Relationship between elephant damage and distance from water
An insignificant negative linear relationship between density of damaged C. mopane trees and distance from the lake was recorded. Density of damaged trees decreased as distance from the lake increased. This might be a result of a decrease in animal density with distance from the water points [22].Water dependant animals gather around waterholes and impose heavy browsing pressure on adjacent vegetation [27,78], also recorded a reduced gradient of vegetation utilization away from water in the Tembe Elephant Park, Maputaland, South Africa.
Other social and ecological factors not investigated by this study could have influenced the C. mopane woodland structure in the North Eastern Lake Kariba shore. These factors range from droughts, frost, fire, disease, herbivores other than elephants, edaphic factors, topography and human activities [3]. The study is surrounded by human settlements and human tourism activities such as game viewing and wire sweeping activities are some of the regular activities which are conducted within the study area. Human presence influence animal movements and distribution within an area. Animals in continuous human disturbed areas generally leave these areas if the costs involved in repeatedly leaving the feeding area are greater than the physiological consequences of chronic stress [79].The uniformity in abundance and structural attributes (height, basal area, tree density, shrub density, number of stems per plant, density of damaged plants and number of dead trees) can be an indication that there is a relatively reduced density of elephants and other herbivores within the study area as a result of such human activities.

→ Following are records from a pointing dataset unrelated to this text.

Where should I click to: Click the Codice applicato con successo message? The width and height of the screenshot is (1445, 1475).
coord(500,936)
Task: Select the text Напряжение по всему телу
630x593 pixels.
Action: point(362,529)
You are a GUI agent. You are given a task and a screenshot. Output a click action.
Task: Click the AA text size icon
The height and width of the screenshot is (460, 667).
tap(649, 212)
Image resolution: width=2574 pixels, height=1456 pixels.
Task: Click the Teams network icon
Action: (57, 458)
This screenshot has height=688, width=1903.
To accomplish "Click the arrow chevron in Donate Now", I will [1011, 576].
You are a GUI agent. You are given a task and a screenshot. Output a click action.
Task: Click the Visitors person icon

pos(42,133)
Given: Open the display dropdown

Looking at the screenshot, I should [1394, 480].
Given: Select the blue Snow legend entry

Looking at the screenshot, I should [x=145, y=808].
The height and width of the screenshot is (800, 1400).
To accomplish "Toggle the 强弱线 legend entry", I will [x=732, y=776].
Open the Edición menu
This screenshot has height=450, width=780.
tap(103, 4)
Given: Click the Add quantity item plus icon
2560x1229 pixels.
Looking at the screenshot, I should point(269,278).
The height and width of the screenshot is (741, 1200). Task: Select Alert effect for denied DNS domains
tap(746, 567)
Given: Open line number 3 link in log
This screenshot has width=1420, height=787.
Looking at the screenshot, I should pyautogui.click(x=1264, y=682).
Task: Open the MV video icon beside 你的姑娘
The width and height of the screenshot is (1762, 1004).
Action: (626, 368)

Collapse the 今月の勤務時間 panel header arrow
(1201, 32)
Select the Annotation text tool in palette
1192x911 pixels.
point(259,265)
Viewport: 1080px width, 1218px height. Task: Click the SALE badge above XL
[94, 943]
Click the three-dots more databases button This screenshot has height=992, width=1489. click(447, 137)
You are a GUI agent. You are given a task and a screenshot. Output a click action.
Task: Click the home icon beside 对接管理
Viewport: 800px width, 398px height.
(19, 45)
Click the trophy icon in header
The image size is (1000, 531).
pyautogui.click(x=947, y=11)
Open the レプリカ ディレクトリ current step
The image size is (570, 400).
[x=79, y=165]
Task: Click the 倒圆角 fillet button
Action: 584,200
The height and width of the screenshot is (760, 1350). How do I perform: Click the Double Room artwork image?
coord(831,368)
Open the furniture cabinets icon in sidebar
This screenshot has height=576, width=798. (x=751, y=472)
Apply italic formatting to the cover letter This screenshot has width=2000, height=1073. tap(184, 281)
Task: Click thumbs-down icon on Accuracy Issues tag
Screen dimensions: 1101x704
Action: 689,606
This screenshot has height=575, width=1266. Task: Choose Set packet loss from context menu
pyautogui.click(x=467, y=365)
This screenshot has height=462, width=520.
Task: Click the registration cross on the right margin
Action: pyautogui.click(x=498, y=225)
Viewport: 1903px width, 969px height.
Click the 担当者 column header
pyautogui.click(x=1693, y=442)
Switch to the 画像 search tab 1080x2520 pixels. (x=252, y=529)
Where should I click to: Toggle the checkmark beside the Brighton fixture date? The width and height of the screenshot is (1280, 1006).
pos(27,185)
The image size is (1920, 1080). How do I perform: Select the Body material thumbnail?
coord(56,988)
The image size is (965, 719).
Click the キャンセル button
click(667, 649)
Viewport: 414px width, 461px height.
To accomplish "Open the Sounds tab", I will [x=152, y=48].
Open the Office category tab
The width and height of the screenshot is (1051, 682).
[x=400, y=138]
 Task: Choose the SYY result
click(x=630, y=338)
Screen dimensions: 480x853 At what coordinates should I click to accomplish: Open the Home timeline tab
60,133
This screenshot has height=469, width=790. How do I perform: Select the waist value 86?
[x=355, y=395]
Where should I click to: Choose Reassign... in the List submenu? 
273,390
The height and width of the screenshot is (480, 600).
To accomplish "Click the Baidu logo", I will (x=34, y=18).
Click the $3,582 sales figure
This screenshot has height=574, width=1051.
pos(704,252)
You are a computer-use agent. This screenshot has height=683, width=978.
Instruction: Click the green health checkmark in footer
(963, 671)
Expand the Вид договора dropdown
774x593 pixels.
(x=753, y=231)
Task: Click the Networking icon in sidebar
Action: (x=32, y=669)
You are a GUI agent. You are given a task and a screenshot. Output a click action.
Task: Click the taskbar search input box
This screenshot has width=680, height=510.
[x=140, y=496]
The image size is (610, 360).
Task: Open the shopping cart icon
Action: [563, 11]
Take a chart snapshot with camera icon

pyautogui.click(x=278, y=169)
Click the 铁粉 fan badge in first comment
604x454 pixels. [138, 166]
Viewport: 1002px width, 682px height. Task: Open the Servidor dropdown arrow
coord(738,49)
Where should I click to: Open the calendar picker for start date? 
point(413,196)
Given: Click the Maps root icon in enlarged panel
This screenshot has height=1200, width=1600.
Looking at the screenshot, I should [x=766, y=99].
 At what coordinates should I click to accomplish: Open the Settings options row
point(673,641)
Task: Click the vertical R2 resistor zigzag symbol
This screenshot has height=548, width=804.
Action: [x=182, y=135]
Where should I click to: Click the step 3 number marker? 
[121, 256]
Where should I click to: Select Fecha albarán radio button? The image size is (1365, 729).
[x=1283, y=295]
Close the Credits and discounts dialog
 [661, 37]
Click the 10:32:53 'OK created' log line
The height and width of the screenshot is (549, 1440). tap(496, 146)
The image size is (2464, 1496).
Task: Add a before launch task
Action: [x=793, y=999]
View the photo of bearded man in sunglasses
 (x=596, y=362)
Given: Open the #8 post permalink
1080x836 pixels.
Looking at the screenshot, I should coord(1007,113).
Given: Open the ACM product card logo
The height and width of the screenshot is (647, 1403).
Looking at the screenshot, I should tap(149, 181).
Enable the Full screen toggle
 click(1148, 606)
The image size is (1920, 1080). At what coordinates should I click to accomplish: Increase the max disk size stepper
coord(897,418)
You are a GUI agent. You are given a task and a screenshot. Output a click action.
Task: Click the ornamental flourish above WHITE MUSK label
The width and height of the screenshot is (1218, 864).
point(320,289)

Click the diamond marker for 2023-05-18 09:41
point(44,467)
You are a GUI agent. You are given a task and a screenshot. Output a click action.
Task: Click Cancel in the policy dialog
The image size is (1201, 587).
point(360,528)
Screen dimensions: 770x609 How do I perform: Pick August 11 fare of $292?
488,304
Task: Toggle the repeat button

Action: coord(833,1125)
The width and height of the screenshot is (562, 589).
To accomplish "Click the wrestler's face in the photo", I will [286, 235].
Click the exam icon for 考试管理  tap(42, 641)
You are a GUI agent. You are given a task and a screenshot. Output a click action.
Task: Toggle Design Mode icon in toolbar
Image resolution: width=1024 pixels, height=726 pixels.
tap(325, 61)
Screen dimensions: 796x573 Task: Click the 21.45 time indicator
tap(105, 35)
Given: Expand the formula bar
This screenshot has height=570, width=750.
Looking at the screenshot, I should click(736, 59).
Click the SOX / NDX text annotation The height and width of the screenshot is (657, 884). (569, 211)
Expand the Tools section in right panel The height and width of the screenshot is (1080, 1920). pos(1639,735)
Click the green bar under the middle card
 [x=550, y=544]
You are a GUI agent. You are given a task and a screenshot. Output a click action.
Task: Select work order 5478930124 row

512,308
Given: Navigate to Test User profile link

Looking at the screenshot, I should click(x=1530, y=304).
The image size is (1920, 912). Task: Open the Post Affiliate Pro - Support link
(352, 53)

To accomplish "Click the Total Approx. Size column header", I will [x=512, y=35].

This study shows no significance differences in structure and abundance of C. mopane structure and abundance in the north eastern Lake Kariba shore. There was no variation in the level of elephant induced damage on C. mopane along a distance gradient from the lake. C. mopane shrubs were the most damaged plants compared to saplings and big trees in the study area. The study also indicated that there is a negative relationship between elephant induced damage on C. mopane and distance from water. Distance from water creates an herbivory gradient of woody vegetation utilization as indicated by the reduction in density of damaged C. mopane with an increase in distance from the lake. Therefore there is need to constantly monitor elephant populations within this area since an increase in elephant population can have drastic impacts on mopane woodland in this area.